Note:
This topic has been translated from a Chinese forum by GPT and might contain errors.Original topic: 查表出现"ERROR 9005 (HY000): Region is unavailable",集群状态又没有大问题
[TiDB Usage Environment] Production Environment
[TiDB Version] 6.1
[Encountered Problem: Phenomenon and Impact]
Phenomenon: Currently, many large table queries result in “ERROR 9005 (HY000): Region is unavailable,” leading to an inability to back up and query tables.
Architecture:
Background:
Once performed a BR, but due to insufficient memory, two KV nodes crashed.

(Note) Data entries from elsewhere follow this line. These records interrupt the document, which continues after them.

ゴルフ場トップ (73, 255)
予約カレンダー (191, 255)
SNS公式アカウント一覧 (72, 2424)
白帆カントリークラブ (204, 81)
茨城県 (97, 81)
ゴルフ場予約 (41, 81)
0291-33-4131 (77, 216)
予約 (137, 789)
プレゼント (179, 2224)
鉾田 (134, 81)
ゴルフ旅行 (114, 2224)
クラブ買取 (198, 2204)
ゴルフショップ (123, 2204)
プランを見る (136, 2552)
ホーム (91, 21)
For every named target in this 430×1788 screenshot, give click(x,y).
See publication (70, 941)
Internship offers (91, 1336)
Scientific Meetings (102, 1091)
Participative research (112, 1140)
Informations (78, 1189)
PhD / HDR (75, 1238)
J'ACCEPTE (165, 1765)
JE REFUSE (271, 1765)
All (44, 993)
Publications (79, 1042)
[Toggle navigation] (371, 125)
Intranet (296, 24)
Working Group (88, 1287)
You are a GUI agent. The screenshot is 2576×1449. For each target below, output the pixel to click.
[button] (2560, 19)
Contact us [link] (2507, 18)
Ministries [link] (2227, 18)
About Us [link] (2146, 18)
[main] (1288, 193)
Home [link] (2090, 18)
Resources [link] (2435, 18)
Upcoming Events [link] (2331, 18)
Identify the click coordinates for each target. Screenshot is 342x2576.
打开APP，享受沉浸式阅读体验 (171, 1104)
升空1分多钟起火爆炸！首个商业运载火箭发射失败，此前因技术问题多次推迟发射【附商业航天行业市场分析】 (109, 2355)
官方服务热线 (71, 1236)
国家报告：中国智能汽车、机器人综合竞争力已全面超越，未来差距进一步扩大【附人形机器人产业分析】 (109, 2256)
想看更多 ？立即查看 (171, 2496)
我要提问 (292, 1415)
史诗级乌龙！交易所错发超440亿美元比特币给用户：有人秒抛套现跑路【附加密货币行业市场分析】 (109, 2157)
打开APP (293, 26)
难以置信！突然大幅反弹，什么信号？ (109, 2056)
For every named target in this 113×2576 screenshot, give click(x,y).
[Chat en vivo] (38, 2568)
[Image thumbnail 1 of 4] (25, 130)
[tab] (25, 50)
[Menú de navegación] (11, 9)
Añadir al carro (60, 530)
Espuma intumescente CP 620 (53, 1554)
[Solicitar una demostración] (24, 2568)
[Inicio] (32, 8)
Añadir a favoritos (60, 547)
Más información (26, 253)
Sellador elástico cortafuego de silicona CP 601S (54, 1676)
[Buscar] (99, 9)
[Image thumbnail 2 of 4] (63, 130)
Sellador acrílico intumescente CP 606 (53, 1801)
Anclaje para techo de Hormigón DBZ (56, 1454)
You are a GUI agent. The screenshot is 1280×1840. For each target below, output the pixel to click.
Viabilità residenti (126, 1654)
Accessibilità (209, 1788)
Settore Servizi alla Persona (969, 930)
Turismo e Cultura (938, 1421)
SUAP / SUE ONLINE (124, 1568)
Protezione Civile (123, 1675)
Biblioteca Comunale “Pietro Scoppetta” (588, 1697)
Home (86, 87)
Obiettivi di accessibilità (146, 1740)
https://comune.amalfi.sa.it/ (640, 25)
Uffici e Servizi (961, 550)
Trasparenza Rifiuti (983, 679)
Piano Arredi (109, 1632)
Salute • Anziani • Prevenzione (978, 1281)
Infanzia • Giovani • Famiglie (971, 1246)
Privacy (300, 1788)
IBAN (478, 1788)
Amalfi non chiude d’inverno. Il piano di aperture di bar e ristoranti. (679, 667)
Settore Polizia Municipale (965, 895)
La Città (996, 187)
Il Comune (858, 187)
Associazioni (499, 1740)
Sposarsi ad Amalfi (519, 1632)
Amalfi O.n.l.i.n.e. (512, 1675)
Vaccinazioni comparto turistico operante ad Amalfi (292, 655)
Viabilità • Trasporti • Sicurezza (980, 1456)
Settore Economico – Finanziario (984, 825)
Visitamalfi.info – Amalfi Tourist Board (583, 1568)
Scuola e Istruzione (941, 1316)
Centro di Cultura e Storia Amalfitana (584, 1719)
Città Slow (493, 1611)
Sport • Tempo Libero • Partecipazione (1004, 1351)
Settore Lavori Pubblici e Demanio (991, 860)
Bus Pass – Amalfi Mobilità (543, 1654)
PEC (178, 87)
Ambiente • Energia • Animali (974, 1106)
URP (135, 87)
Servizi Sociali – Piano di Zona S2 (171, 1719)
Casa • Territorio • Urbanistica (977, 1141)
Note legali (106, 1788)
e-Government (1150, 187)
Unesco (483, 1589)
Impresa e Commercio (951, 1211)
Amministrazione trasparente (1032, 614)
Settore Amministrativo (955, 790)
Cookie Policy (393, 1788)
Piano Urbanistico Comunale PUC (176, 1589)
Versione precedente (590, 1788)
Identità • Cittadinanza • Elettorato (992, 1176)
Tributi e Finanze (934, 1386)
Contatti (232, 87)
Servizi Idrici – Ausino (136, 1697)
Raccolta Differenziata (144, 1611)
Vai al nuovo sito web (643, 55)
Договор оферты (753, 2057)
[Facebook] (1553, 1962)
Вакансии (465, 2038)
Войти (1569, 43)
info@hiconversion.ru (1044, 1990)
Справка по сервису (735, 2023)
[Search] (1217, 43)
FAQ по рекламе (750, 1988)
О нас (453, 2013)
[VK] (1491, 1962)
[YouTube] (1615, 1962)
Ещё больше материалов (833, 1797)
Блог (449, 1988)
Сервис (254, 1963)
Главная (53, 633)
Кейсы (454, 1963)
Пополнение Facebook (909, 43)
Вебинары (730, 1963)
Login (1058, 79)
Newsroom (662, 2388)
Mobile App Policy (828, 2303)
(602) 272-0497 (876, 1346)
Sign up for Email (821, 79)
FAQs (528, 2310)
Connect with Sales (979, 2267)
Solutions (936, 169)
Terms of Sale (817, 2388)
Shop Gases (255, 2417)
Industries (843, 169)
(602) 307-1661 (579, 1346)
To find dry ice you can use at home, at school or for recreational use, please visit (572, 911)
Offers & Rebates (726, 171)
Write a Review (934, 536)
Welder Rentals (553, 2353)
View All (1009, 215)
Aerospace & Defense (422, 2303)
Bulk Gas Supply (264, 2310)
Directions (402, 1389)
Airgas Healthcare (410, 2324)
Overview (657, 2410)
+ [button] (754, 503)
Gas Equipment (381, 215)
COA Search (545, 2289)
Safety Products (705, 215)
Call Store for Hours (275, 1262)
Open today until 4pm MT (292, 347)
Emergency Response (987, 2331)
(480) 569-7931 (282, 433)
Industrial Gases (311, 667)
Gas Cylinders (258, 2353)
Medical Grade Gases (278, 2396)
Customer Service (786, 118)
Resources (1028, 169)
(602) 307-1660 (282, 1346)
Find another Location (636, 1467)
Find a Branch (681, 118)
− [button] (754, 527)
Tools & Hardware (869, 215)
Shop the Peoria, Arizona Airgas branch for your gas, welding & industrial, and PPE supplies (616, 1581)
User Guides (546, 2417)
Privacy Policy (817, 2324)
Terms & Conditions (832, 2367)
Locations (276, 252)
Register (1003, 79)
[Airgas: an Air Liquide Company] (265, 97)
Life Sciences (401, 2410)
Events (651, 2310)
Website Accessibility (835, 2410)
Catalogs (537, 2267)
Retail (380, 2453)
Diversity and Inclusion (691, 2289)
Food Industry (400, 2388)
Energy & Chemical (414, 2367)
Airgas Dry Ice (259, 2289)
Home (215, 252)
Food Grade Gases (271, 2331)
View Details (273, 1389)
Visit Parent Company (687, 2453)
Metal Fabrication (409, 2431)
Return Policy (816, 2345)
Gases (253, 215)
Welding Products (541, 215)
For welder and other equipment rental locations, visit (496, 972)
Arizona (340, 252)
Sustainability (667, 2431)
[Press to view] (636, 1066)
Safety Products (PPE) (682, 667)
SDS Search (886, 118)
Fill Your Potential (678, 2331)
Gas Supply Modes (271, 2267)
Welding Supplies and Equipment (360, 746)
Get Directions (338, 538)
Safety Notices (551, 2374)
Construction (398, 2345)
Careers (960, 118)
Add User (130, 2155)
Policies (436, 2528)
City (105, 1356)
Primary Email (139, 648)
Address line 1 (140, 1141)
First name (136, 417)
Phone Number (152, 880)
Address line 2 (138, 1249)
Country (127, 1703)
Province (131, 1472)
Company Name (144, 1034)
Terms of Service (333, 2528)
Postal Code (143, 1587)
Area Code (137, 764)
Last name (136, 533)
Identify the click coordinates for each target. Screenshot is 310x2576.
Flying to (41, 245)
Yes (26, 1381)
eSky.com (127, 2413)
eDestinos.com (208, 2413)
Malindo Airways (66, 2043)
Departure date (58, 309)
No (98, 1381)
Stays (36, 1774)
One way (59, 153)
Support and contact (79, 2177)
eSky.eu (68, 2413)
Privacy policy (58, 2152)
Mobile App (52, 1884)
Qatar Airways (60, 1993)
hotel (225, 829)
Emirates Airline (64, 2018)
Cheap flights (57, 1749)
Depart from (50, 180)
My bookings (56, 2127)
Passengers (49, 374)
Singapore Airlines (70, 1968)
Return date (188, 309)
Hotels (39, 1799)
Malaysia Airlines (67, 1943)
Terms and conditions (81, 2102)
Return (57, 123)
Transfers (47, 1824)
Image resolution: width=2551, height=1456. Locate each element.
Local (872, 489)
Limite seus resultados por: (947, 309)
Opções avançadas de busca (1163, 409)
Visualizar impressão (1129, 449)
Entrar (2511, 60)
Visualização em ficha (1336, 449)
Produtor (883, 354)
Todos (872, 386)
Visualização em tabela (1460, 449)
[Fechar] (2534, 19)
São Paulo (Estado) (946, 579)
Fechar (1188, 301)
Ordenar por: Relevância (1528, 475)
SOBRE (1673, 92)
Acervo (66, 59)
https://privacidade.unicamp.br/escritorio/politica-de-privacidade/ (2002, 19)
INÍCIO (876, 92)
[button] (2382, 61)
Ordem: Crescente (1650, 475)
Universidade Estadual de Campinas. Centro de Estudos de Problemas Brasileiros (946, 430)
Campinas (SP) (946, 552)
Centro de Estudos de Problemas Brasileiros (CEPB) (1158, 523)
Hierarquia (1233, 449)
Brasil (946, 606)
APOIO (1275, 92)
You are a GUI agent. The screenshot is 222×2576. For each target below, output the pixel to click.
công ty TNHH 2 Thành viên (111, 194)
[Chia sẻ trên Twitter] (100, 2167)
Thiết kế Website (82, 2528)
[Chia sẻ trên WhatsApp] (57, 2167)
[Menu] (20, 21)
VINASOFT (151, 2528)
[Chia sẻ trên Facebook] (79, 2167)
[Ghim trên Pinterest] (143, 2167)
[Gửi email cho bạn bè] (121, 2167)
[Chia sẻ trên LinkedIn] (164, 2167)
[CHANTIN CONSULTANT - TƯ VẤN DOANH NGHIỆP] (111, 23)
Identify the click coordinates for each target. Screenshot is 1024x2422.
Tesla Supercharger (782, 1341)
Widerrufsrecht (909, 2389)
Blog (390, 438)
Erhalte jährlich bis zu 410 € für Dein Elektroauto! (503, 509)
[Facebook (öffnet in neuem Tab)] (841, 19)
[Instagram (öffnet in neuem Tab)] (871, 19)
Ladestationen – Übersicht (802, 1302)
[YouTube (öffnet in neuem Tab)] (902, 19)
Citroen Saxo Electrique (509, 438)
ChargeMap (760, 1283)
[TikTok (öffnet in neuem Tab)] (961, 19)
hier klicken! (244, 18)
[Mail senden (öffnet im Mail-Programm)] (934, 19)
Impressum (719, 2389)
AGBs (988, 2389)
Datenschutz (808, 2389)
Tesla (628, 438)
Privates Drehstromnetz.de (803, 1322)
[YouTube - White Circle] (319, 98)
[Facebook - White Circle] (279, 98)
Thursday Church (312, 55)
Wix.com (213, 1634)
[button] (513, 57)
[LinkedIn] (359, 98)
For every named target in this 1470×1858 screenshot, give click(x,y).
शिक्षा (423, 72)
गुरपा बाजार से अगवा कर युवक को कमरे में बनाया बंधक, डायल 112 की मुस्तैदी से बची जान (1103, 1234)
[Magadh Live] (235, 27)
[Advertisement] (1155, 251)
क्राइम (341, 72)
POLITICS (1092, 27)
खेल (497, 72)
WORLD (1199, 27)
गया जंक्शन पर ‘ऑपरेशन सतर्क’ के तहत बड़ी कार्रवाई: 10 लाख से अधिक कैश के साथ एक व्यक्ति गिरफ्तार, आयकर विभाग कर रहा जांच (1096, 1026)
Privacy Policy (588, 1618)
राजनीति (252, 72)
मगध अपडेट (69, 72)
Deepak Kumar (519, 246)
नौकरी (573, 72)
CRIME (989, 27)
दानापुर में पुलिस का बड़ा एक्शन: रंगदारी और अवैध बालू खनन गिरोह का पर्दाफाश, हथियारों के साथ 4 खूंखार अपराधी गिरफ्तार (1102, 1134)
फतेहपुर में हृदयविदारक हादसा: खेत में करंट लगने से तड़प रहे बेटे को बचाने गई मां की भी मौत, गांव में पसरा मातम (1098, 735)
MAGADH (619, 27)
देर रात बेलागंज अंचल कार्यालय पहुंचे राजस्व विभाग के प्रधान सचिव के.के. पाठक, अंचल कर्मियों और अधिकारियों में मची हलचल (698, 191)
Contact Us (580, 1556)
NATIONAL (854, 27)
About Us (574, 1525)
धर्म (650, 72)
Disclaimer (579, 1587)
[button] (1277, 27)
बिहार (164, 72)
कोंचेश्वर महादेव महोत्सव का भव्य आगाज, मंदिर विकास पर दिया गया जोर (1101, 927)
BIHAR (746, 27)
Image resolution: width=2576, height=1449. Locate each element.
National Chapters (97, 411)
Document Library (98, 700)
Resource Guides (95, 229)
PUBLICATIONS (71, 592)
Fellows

Finally, used manual region allocation and online unsafe recover to completely decommission the faulty nodes.
KV logs report a large number of errors:
[WARN] [peer.rs:5618] [“leader missing longer than abnormal_leader_missing_duration”] [expect=10m] [peer_id=33046701] [region_id=33046699]
[2023/08/29 13:22:03.814 +08:00] [WARN] [store.rs:986] [“[store 130077642] handle 7 pending peers include 6 ready, 0 entries, 0 messages and 0 snapshots”] [takes=2150]
[2023/08/29 13:22:04.657 +08:00] [ERROR] [util.rs:447] [“request failed, retry”] [err_code=KV:PD:Unknown] [err=“Other("[components/pd_client/src/client.rs:897]: get timestamp timeout")”]
[2023/08/29 13:22:04.980 +08:00] [ERROR] [util.rs:447] [“request failed, retry”] [err_code=KV:PD:Unknown] [err=“Other("[components/pd_client/src/client.rs:897]: get timestamp timeout")”]
[2023/08/29 13:22:05.044 +08:00] [WARN] [store.rs:986] [“[store 130077642] handle 2 pending peers include 2 ready, 0 entries, 0 messages and 0 snapshots”] [takes=1094]
[2023/08/29 13:22:06.561 +08:00] [WARN] [store.rs:986] [“[store 130077642] handle 32 pending peers include 30 ready, 0 entries, 0 messages and 0 snapshots”] [takes=1513]
[2023/08/29 13:22:06.678 +08:00] [ERROR] [util.rs:447] [“request failed, retry”] [err_code=KV:PD:Unknown] [err=“Other("[components/pd_client/src/client.rs:897]: get timestamp timeout")”]
[2023/08/29 13:22:06.901 +08:00] [ERROR] [util.rs:447] [“request failed, retry”] [err_code=KV:PD:Unknown] [err=“Other("[components/pd_client/src/client.rs:897]: get timestamp timeout")”]
[2023/08/29 13:22:06.916 +08:00] [WARN] [store.rs:986] [“[store 130077642] handle 11 pending peers include 10 ready, 0 entries, 0 messages and 0 snapshots”] [takes=3061]
[2023/08/29 13:25:25.437 +08:00] [WARN] [endpoint.rs:621] [error-response] [err=“Region error (will back off and retry) message: "peer is not leader for region 7709241, leader may Some(id: 7709242 store_id: 16)" not_leader { region_id: 7709241 leader { id: 7709242 store_id: 16 } }”]
[2023/08/29 13:25:25.439 +08:00] [WARN] [endpoint.rs:621] [error-response] [err=“Region error (will back off and retry) message: "peer is not leader for region 7709241, leader may Some(id: 7709242 store_id: 16)" not_leader { region_id: 7709241 leader { id: 7709242 store_id: 16 } }”]
My personal approach is to add a few more physical machines, expand all the nodes, and then decommission the existing nodes. I am not sure if this solution is feasible. Could the experts please help me see if there is a better and simpler way?